As these measures are intended to repress the infamous attempt now made by the enemy to commit judicial murder on prisoners of war you will execute them strictly as the mode best calculated to prevent the commission of so heinous a crime.
Your obedient servant,
J. P. BENJAMIN,
Acting Secretary of War.
This prompt and necessary measure of retaliation produced the desired effect. After some hesitancy the enemy released the privateersmen from confinement as felons, the convict was liberated from his cell and all the prisoners were placed professedly on the same footing as other prisoners of war.
At the same time the new Secretary of War of the United States made to this Government the novel proposal that two of our enemies should be permitted to travel at pleasure through our country, visiting the prisoners of war held by us and ministering to their supposed wants. As it was not deemed probable that this proposal was made with any expectation of its acceptance the purpose really entertained by the enemy was sought for and from certain expressions contained in the letter the conclusion was reached that an exchange of prisoners was intended. The letter of the U. S. Secretary of War was accordingly treated as a proposition for exchange and answered as such.

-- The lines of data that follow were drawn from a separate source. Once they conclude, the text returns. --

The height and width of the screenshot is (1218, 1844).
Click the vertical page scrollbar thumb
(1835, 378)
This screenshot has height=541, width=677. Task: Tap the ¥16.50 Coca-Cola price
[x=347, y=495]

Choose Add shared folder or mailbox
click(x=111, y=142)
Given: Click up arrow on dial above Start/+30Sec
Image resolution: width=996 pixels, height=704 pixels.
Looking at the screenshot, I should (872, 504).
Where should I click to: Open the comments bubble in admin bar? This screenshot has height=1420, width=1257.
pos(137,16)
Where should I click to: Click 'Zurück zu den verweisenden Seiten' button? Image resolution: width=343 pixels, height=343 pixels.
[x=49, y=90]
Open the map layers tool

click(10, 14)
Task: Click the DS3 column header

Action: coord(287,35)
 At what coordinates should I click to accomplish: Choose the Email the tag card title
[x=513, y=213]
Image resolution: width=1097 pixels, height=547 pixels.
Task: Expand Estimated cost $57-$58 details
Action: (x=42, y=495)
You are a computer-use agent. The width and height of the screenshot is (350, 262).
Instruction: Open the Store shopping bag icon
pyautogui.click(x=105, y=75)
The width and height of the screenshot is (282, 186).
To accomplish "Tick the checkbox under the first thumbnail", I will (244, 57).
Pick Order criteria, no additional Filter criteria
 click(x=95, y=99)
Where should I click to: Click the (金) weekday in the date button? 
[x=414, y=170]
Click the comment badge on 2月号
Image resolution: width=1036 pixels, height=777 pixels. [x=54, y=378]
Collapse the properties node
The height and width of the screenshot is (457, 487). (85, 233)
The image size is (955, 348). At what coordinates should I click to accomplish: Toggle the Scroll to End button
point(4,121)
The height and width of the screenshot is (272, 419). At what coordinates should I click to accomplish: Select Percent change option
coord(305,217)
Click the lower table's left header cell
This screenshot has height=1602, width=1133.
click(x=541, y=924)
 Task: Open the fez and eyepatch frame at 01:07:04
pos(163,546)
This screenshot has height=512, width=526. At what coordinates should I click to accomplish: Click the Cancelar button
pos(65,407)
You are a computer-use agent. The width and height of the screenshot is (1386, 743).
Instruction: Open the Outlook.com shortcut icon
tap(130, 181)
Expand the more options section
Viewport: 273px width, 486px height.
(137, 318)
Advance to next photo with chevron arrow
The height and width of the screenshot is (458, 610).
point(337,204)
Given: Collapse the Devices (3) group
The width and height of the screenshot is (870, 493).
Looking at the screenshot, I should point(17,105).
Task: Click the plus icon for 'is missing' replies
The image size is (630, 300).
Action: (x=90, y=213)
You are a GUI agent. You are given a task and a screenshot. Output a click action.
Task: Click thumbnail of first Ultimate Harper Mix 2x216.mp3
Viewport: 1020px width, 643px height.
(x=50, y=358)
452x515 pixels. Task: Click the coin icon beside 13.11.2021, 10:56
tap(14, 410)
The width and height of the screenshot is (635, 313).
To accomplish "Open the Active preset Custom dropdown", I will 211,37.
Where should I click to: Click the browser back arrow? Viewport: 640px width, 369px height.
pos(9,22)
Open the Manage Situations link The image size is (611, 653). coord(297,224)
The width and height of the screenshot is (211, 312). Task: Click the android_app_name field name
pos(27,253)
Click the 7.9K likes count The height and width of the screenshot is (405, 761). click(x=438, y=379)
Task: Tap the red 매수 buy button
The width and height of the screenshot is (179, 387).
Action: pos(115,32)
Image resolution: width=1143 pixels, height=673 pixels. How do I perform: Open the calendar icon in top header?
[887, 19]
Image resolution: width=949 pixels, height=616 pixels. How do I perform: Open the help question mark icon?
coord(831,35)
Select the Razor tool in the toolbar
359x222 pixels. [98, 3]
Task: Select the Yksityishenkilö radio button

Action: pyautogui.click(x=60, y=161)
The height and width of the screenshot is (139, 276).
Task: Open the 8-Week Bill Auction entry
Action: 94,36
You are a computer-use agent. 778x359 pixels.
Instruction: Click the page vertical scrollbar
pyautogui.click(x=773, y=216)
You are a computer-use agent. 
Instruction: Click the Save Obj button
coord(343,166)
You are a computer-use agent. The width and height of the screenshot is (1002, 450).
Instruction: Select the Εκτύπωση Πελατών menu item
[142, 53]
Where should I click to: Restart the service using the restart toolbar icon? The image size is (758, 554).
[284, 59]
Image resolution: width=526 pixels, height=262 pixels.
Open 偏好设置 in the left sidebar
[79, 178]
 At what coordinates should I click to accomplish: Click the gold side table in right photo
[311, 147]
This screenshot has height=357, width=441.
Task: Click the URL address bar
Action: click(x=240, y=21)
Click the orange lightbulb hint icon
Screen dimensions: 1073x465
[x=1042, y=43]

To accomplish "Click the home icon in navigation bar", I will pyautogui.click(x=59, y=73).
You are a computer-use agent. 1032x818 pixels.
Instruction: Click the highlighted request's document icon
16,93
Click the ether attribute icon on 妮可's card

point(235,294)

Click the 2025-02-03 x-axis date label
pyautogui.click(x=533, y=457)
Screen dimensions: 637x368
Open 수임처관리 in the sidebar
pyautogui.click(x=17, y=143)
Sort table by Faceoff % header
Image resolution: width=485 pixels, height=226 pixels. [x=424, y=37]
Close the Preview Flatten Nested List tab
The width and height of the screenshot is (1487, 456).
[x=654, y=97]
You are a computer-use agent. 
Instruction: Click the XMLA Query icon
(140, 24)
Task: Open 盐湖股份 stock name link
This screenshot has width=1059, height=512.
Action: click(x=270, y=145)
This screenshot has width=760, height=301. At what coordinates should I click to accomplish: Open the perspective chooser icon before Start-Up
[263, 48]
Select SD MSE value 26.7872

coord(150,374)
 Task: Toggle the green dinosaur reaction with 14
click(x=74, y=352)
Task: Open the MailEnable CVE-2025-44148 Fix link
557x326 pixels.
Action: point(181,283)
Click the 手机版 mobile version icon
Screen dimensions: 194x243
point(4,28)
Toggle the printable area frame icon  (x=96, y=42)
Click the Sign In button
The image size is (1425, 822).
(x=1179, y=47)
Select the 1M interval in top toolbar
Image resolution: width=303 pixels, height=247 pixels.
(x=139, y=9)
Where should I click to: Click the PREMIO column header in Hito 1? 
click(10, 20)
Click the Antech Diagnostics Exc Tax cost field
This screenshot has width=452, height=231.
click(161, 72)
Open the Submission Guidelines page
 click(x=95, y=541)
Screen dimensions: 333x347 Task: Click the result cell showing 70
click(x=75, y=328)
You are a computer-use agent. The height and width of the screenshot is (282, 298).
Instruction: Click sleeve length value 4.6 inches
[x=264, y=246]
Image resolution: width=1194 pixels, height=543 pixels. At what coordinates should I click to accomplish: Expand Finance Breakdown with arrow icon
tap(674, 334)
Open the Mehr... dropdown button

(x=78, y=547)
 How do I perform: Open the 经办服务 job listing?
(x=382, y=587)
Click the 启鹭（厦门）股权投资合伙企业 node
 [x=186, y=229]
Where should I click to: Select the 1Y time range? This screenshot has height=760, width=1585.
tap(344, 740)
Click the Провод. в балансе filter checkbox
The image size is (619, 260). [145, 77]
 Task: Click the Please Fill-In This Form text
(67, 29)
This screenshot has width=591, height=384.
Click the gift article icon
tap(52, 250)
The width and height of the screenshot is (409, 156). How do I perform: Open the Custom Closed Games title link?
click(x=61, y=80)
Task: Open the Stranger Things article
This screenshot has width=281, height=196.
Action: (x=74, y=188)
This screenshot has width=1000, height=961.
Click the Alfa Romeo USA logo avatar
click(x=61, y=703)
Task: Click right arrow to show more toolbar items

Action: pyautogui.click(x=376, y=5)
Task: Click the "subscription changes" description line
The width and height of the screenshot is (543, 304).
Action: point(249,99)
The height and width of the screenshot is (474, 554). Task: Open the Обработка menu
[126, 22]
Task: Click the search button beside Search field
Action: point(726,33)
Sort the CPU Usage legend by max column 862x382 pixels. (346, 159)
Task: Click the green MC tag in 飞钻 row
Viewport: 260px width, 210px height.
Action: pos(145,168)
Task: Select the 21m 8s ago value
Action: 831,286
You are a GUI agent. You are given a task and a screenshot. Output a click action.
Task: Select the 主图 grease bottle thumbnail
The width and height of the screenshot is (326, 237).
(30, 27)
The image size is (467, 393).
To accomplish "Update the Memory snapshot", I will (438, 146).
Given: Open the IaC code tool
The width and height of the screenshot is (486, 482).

In this answer the enemy was informed that his proposition was "cordially welcomed" as being "in entire accord with the views always entertained by this Government. " My communication stated in precise language the basis of the agreement for the exchange-
Man for man and officer for officer of equal grade, assimilating the grades of the officers of the army and navy in accordance with established usage when necessary and agreeing upon unquotable terms for the number of men or officers of interior grade to be exchanged for any officer of higher grade, when the occasion shall arise for such an exchange.
Additional proposals were contained in the same letter and for a thorough understanding of all that occurred I have the honor to annex copies of the correspondence as follows: *
A. Letter of Honorable Edwin M. Stanton, Secretary of War of United States, dated January 30, 1862, addressed to Messrs. Ames and Fish, with instructions as to their proposed mission.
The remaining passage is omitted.